Monviso towers over the Langa landscape as its signature peak. This imposing giant, cresting at 3,841 meters, gazes down on vineyards rooted in sedimentary soils from an ancient sea that blanketed southern Piedmont some 30 million years ago.

At first glance, Alta Langa shatters classic Italian fantasies: It's a solid 75 miles from the Ligurian Sea, with cooler temperatures than your typical Mediterranean dream, rainy springs, autumn fog that blesses the vines, and snowy winters. Twisty, steep roads enforce a slow savor, while marquee attractions stay blissfully scarce.

The undulating hills, ringed by snow-capped Alps, weave a hypnotic charm that's lured global crowds in recent years—especially October and November, when white truffles reign supreme. Topping the bill: the excellent wines from the Langhe region (Langa in Italian): Barolo and Barbaresco from Nebbiolo royalty. Barbera and Dolcetto deliver their namesake reds, whites star Arneis, Favorita, Nascetta, Timorasso, and Cortese. Chardonnay and Pinot Noir fuel the Alta Langa fizz.

Sweet fizz

Alta Langa is Piedmont's sparkling wine, always undergoing a second fermentation in the bottle—on par technically and price-wise with Champagne, Franciacorta, Trentodoc, Cava, Crémant, and elite Proseccos (most tank-fermented). It excels as aperitif, with fish or veal, handmade egg pasta, and local Tuma cheese.

Trend drink

Because they are trendy and lucrative, winegrowers add sparkling wines to their lineup of red and white wine. There are 95 producers today (60 in 2023). Another 60 could join soon, their bottles already aging on lees, if the buzz holds steady. Yet crafting a top-tier, bottle-fermented spumante isn't a gimme, even for Piedmont's red-wine rock stars.

At tastings, a solid dozen from familiar names like Cocchi, Contratto, Coppo, Deltetto, Enrico Serafino, Fontanafredda, Germano Ettore, Marcalberto, Mirafiore, and Tenuta Carretta (alphabetical order) rarely disappoint.

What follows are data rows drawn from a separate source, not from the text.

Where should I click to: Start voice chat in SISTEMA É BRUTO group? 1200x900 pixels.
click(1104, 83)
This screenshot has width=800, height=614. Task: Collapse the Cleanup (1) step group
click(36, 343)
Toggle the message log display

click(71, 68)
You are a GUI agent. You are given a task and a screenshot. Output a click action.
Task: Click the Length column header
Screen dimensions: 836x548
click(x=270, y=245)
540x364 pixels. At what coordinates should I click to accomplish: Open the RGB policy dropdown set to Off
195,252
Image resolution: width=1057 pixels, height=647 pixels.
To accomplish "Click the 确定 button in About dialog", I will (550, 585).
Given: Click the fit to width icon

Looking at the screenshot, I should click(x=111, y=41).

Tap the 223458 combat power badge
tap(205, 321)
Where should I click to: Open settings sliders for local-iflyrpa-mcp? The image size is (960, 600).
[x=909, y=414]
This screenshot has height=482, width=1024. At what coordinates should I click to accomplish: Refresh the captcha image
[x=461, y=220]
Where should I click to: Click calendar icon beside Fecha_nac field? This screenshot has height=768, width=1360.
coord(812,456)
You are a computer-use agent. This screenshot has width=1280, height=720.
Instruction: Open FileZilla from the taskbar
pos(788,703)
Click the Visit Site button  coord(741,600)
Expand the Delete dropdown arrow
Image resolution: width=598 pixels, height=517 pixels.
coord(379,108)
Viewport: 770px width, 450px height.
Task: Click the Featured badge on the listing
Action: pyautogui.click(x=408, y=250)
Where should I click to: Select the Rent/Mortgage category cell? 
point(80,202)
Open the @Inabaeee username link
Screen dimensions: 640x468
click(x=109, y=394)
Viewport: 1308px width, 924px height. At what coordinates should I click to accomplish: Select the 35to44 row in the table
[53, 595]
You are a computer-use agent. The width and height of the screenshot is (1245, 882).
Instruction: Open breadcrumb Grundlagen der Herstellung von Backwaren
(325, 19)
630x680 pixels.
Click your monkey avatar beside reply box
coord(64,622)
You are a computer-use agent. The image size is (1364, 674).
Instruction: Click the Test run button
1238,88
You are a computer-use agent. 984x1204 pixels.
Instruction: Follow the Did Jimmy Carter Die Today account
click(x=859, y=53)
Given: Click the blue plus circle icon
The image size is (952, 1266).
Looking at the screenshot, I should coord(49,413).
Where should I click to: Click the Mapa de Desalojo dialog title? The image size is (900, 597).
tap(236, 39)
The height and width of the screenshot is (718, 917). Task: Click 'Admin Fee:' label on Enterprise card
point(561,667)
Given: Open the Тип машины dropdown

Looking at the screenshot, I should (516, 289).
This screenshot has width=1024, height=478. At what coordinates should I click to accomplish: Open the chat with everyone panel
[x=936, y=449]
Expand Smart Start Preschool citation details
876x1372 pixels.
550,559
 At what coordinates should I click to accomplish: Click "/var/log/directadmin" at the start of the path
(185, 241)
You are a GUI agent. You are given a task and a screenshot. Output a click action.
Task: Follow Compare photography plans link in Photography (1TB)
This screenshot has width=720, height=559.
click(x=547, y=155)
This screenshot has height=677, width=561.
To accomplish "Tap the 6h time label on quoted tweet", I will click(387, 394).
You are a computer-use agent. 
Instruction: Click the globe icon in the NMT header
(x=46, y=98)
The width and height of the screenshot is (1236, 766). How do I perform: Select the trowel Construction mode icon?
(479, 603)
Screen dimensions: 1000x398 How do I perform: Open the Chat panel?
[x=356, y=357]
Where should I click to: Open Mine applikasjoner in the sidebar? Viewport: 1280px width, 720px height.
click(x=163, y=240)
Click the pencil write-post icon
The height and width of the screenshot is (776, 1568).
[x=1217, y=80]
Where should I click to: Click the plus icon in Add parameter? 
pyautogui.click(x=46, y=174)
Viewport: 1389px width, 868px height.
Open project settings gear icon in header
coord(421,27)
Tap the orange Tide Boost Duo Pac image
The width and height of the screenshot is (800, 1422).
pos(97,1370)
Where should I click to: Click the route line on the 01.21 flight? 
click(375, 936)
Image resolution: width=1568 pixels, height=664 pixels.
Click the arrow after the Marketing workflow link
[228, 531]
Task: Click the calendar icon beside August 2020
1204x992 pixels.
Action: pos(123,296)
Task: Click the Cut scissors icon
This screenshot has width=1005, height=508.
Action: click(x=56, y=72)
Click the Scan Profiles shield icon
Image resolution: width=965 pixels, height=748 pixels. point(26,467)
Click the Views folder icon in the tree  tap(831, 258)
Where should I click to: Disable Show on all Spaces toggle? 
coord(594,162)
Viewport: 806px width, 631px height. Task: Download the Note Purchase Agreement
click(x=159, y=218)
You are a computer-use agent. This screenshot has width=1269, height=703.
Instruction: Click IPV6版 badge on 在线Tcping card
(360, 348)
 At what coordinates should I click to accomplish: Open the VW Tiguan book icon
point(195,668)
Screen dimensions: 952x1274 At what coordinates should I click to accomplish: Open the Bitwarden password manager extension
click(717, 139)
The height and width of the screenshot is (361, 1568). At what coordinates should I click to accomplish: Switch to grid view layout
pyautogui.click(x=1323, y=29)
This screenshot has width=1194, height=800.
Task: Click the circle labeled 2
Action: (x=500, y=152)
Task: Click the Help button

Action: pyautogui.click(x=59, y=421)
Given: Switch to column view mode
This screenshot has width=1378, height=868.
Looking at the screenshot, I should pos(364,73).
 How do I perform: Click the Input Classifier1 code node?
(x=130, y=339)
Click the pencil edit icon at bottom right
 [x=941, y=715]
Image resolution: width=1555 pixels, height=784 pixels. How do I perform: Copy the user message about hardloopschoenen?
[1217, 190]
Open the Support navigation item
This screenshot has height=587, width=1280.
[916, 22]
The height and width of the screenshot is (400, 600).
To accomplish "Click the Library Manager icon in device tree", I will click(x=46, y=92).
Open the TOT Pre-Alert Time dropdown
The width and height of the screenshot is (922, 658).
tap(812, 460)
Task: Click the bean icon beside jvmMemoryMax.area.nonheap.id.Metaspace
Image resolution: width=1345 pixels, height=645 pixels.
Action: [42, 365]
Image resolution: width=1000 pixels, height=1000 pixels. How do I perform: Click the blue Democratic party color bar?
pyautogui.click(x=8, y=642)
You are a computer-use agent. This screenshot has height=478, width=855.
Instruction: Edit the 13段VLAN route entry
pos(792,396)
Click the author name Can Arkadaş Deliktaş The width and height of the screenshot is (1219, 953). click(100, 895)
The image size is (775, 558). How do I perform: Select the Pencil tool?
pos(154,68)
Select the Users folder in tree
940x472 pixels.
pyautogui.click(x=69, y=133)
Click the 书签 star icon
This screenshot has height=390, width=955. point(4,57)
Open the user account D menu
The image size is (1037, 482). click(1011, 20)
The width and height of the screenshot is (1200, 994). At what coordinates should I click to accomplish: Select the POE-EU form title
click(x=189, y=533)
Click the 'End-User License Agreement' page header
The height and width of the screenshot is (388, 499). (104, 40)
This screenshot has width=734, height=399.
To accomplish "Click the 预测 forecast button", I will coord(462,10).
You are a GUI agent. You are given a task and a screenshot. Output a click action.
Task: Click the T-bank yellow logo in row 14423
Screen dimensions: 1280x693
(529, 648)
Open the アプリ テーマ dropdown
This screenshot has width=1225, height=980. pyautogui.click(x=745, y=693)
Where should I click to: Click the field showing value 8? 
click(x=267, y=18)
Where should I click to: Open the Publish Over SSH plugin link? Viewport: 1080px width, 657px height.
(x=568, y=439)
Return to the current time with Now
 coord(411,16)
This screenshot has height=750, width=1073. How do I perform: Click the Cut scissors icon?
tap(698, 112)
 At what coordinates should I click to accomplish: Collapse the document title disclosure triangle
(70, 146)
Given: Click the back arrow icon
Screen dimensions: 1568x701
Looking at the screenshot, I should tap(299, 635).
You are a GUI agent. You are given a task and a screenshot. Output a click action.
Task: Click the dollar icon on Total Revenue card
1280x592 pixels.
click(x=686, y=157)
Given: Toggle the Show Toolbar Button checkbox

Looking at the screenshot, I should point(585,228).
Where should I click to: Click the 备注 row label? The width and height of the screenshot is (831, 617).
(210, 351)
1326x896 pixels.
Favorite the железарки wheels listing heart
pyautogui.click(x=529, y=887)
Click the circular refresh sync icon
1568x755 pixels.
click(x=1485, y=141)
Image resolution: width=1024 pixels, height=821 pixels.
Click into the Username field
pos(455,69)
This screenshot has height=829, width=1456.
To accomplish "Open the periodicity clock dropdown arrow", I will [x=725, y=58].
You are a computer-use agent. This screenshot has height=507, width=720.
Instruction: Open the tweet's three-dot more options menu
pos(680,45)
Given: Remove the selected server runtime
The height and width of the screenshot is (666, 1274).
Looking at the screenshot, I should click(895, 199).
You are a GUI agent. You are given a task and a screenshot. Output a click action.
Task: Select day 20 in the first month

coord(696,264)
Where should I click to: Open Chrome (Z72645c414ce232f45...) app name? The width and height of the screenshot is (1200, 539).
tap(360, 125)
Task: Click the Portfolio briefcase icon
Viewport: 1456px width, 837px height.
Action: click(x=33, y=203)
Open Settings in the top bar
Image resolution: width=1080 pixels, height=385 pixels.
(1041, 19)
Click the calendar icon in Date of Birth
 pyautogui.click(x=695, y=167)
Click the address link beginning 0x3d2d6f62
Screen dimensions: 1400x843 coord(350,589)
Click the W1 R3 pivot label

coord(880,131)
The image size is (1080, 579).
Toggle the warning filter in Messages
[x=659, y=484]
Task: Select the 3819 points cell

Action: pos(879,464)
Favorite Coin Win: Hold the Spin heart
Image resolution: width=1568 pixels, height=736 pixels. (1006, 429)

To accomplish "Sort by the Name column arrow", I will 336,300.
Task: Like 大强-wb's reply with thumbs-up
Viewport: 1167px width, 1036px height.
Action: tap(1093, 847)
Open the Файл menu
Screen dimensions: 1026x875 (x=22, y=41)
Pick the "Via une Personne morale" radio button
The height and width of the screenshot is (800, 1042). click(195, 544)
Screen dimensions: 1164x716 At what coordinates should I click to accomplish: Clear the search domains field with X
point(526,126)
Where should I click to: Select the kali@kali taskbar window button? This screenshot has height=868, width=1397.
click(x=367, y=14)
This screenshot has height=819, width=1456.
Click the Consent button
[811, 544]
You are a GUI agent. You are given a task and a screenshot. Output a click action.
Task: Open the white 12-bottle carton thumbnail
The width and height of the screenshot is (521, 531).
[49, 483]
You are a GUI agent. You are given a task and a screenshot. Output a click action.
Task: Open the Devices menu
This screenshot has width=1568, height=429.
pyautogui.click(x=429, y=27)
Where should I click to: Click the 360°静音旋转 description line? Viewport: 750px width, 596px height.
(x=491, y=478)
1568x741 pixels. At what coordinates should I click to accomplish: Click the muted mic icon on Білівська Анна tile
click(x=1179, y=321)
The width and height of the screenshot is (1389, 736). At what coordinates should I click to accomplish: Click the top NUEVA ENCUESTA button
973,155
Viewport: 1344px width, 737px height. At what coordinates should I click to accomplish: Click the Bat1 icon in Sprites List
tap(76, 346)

Long before the Barolo Boys turbocharged Barolo and Barbaresco in the 1980s, sparking global Langhe fever, Canelli's producers were all-in on sparklers. World War I killed the vibe. Postwar revival? Slow to nonexistent.

Those vast tufa cellar tunnels still whisper of past glory and scale—you can tour them today. In 2014 they were placed under the protection of UNESCO World Heritage. In 1990, old spumante houses regrouped for "Progetto Spumante". Turin showcase led to "Tradizione Spumante", then "Case Storiche Piemontesi". Come 1999, 48 producers toasted the birth of "Alta Langa" in Bossolasco on May 10 that year, gaining DOC status in 2002 and DOCG status in 2011.

Craftmanship

What's next? The Consorzio eyes vineyard growth toward five million bottles annually, mostly sold at home. For president Giovanni Minetti (also of Tenuta Carretta), the craftmanship behind Alta Langa sparkling wine is what matters most. He wants future members as hands-on craftspeople—from grape to cork—not faceless suppliers for big factories. Round tables among producers will sharpen quality further.